If the answer is yes, then we can have four possibilities of quantum state in one direction of measure: Leftie pointing Up, leftie pointing Down, righty pointing Up, righty pointing Down.
About which two states says Pauli's exclusion principle? About opposite chirality or about opposite direction, or some combination of both?
When two particles are entangled? When they have the same chirality, direcrion, or some combination of chirality and direction?
 A: A spin is not chiral, but a particle with spin and velocity is.
Positive spin + Positive velocity -> Positive Helicity
Positive spin + Negative velocity -> Negative Helicity
Negative spin + Positive velocity -> Positive Helicity
Negative spin + Negative velocity -> Negative Helicity
So, in some sense, yes. You can have either helicity with either sign of spin depending on the sign of the velocity.
Pauli exclusion concerns the exchange of fermions in general, which may have spin, angular momentum, total angular momentum, position ... whatever ... you have a full set of quantum numbers, given by the symmetries of the system, that identify your fermion. Two fermions simply may not have the same full set. Context is necessary. Are they bound by a potential? Are they free?

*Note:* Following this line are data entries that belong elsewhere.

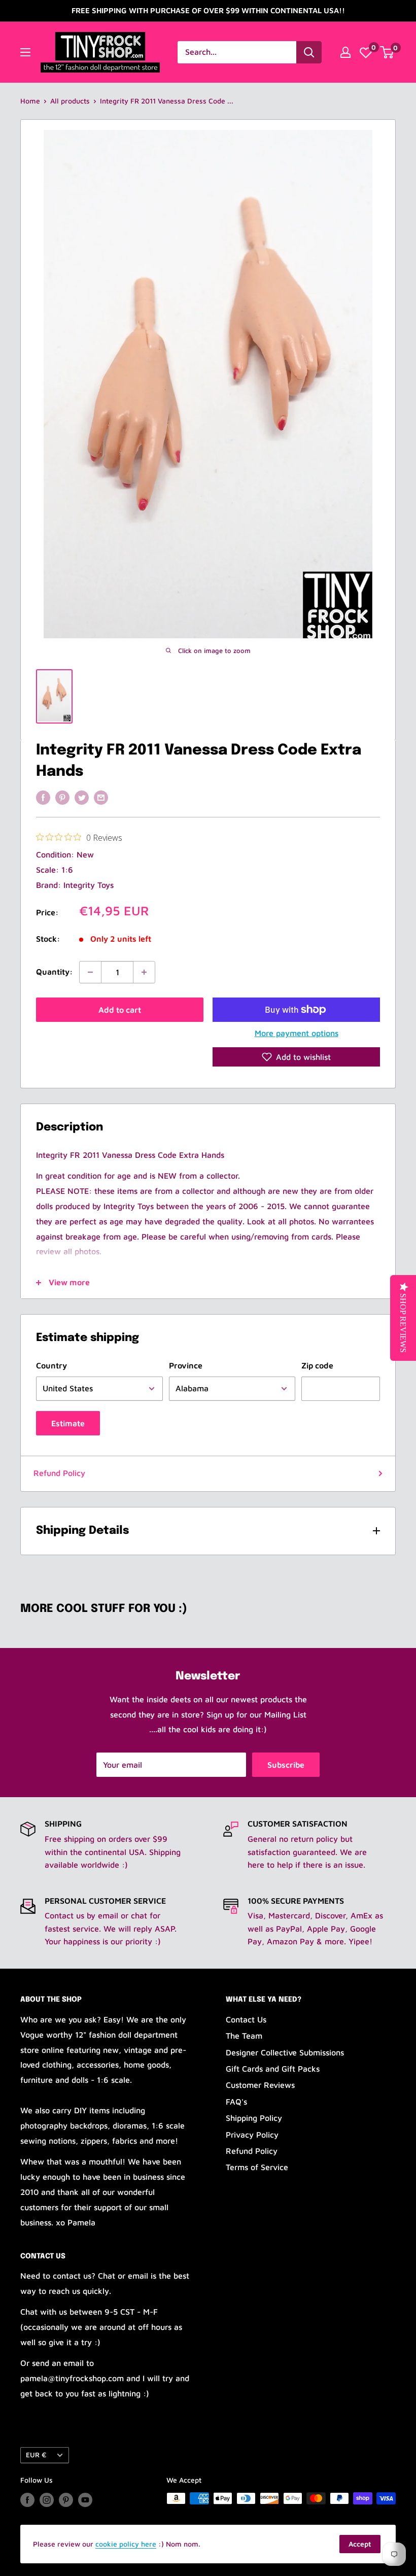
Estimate (68, 1423)
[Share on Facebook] (43, 797)
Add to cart (119, 1009)
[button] (296, 1057)
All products (70, 100)
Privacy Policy (252, 2134)
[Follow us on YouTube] (85, 2499)
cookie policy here (125, 2543)
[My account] (345, 52)
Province (185, 1365)
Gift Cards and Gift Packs (273, 2068)
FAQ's (236, 2101)
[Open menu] (25, 52)
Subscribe (285, 1764)
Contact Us (246, 2019)
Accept (360, 2543)
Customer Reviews (260, 2084)
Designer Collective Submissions (285, 2052)
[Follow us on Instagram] (47, 2499)
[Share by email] (101, 797)
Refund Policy (59, 1473)
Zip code (317, 1365)
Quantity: (54, 971)
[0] (366, 52)
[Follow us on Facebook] (27, 2499)
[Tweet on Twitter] (82, 797)
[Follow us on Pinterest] (66, 2499)
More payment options (296, 1033)
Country (51, 1365)
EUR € (36, 2455)
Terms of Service (257, 2167)
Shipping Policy (254, 2117)
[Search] (309, 52)
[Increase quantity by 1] (144, 972)
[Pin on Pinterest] (62, 797)
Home (30, 100)
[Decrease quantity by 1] (90, 972)
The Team (244, 2035)
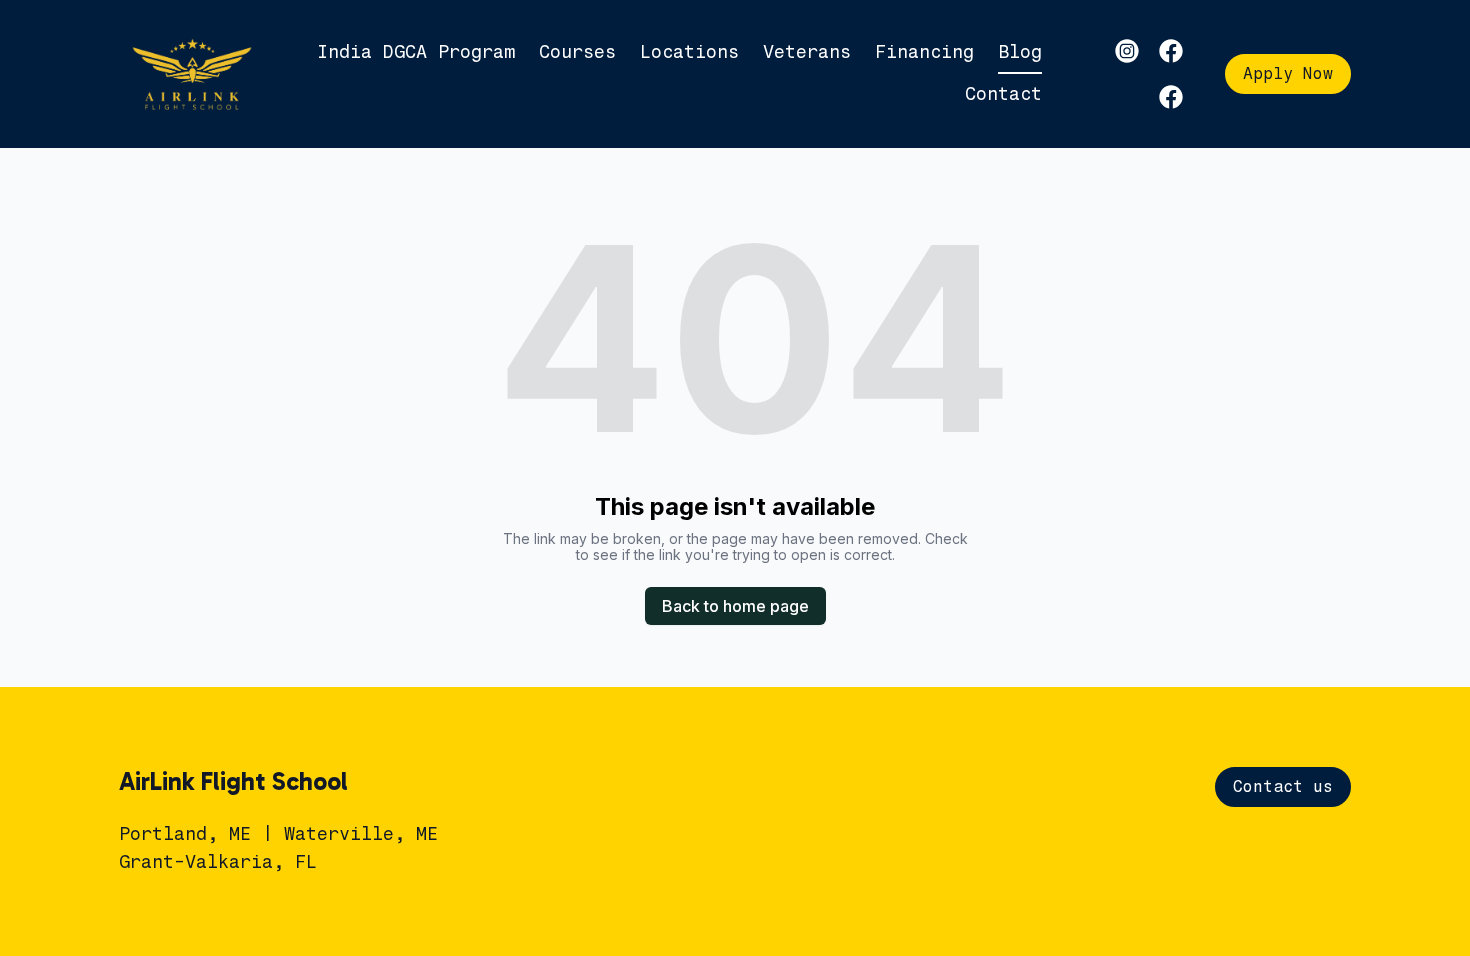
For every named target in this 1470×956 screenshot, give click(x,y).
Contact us (1283, 786)
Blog (1020, 52)
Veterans (807, 52)
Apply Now (1288, 73)
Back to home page (735, 606)
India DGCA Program (416, 52)
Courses (577, 52)
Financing (924, 52)
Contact (1003, 94)
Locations (689, 52)
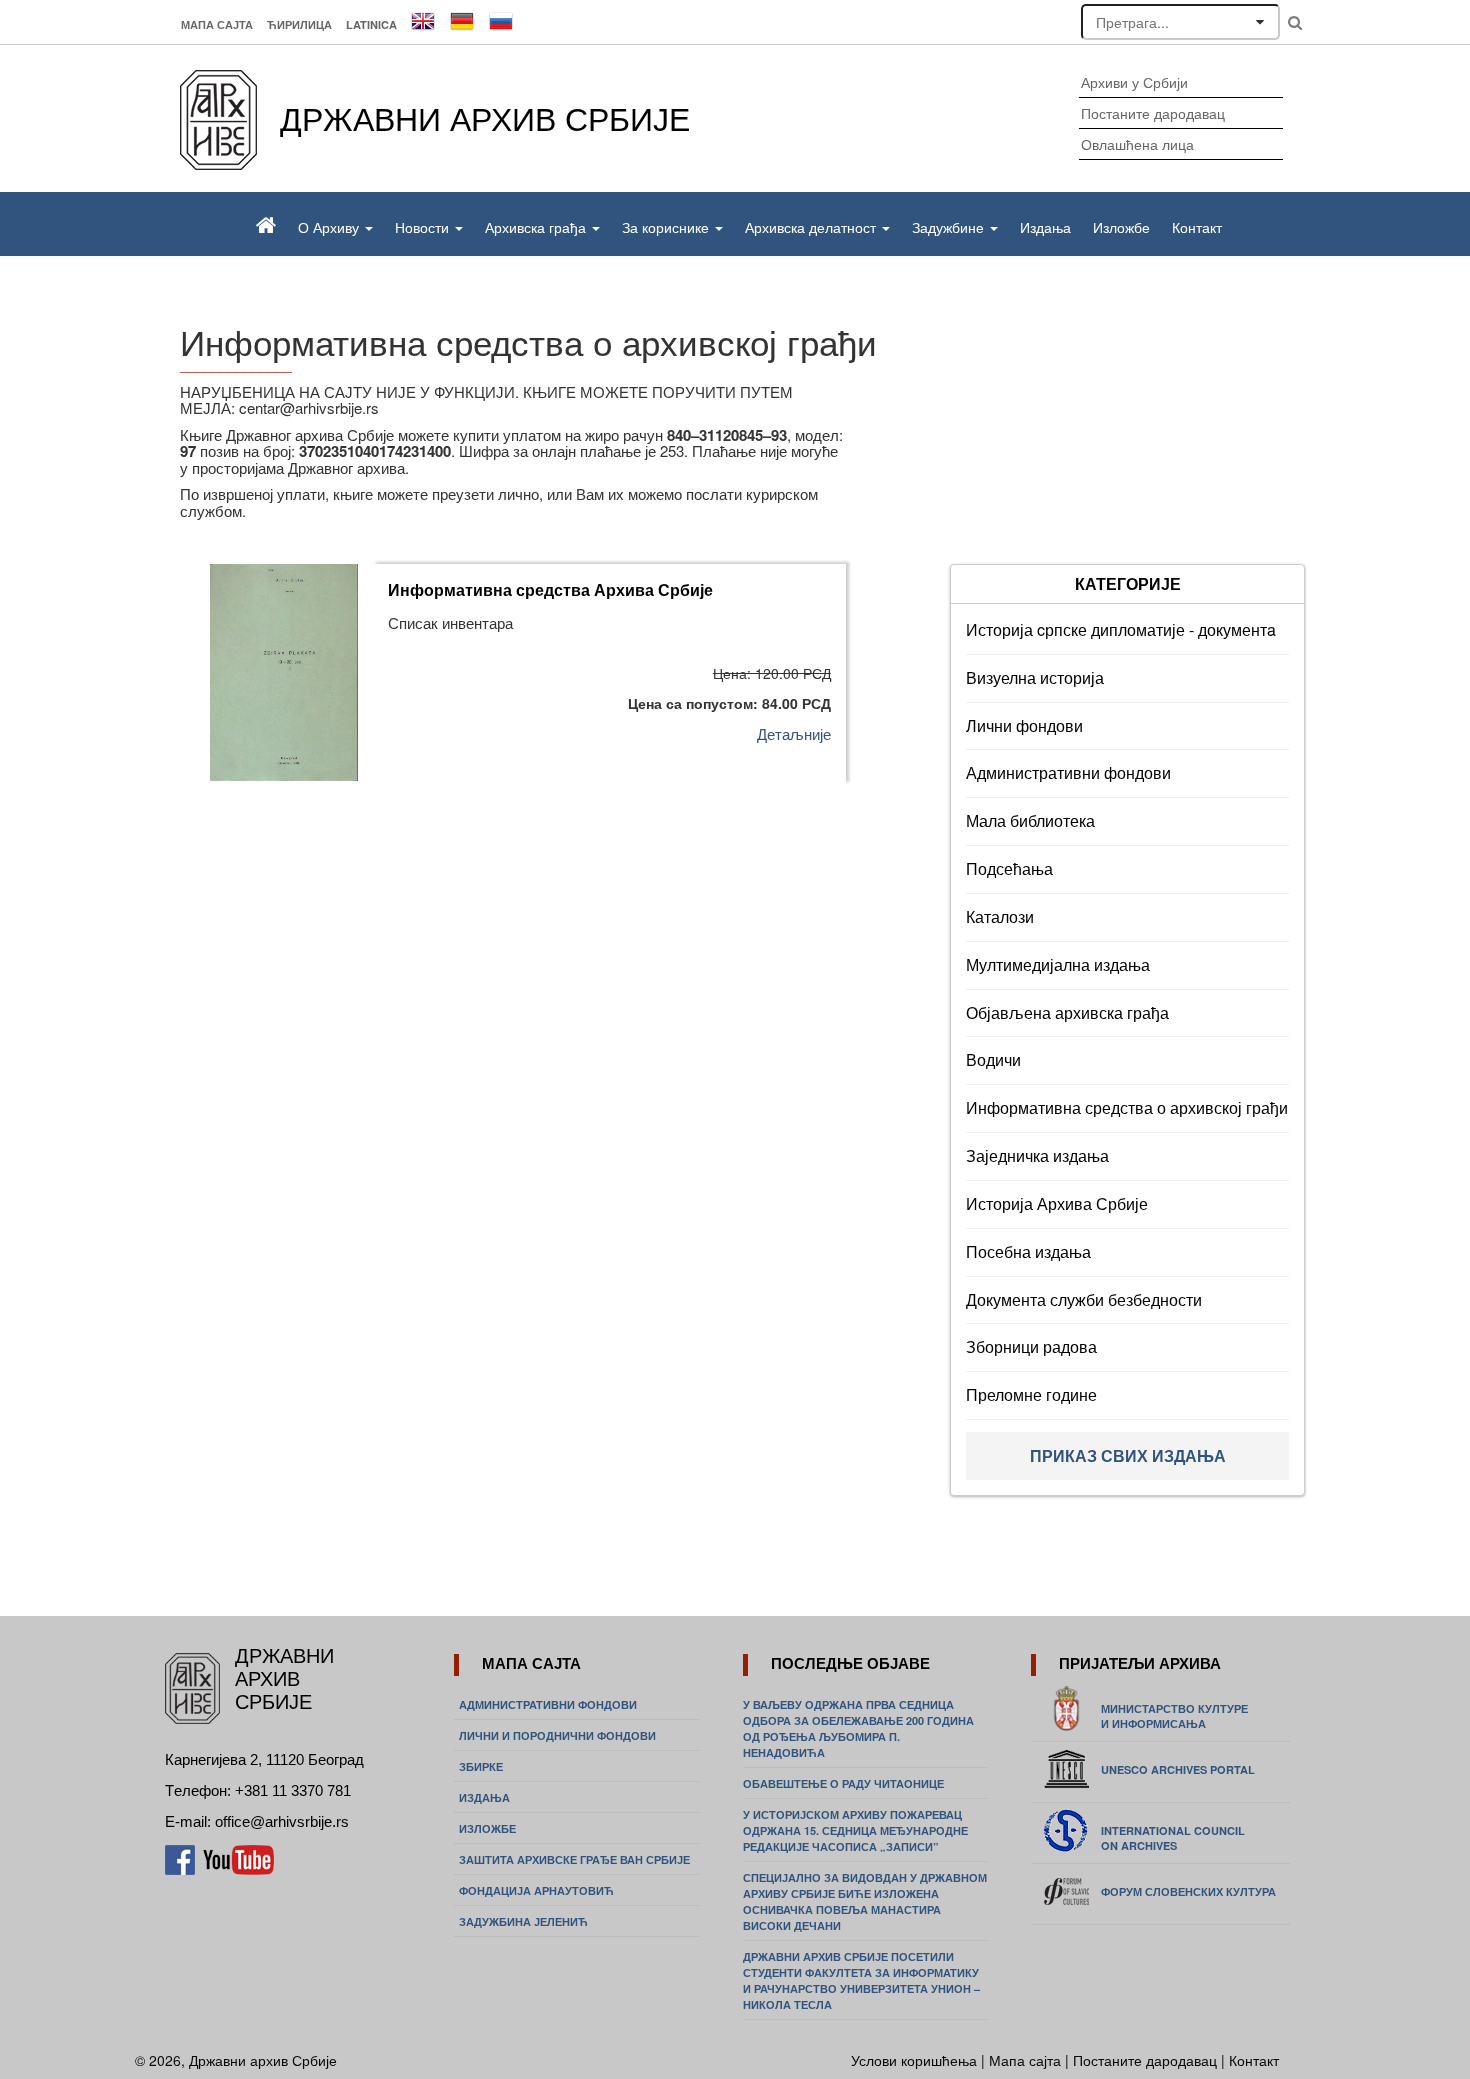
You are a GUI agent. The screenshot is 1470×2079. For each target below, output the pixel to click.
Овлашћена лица (1137, 144)
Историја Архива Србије (1057, 1203)
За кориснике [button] (667, 227)
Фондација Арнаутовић (536, 1890)
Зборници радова (1031, 1346)
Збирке (481, 1766)
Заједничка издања (1037, 1155)
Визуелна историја (1035, 677)
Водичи (993, 1059)
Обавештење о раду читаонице (843, 1783)
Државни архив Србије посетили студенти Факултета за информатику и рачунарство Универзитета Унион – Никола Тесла (861, 1980)
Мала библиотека (1030, 820)
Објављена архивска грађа (1067, 1012)
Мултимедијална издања (1058, 964)
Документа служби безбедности (1084, 1299)
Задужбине (950, 227)
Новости (424, 227)
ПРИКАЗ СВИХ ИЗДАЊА (1128, 1455)
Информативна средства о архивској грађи (1127, 1107)
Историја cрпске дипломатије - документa (1121, 629)
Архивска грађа (537, 227)
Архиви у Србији (1134, 82)
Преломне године (1031, 1394)
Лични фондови (1024, 725)
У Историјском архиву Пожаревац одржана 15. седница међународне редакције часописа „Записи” (855, 1830)
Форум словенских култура (1188, 1891)
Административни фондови (1068, 772)
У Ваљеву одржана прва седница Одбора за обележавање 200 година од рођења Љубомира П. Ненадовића (858, 1728)
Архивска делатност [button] (812, 227)
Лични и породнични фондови (557, 1735)
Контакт (1197, 227)
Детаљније (794, 733)
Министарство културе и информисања (1174, 1716)
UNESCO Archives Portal (1178, 1769)
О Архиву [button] (330, 227)
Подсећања (1009, 868)
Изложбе (1121, 227)
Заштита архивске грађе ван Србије (574, 1859)
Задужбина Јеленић (523, 1921)
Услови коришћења (916, 2060)
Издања (1045, 227)
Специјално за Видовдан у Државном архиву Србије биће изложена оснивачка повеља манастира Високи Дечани (865, 1901)
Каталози (1000, 916)
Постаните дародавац (1153, 113)
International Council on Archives (1173, 1838)
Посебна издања (1028, 1251)
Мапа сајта (217, 24)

In the condensed matter context, I think, you may take the helicity as a quantum number. In inversion symmetry broken materials, Dirac cones are forbidden, and Weyl cones become allowed. You may very well see that as a manifestation of "fermions may not have the same chirality at the same wave vector".
A: Chirality is the property that something does not look the same as its mirror image. In physics, the process of producing a mirror image is called parity.  When we apply a parity operation to a particle with a given spin, we get the same particle with the opposite spin. Therefore, spin has chirality. But that does not mean that spin and chirality are two distinct properties.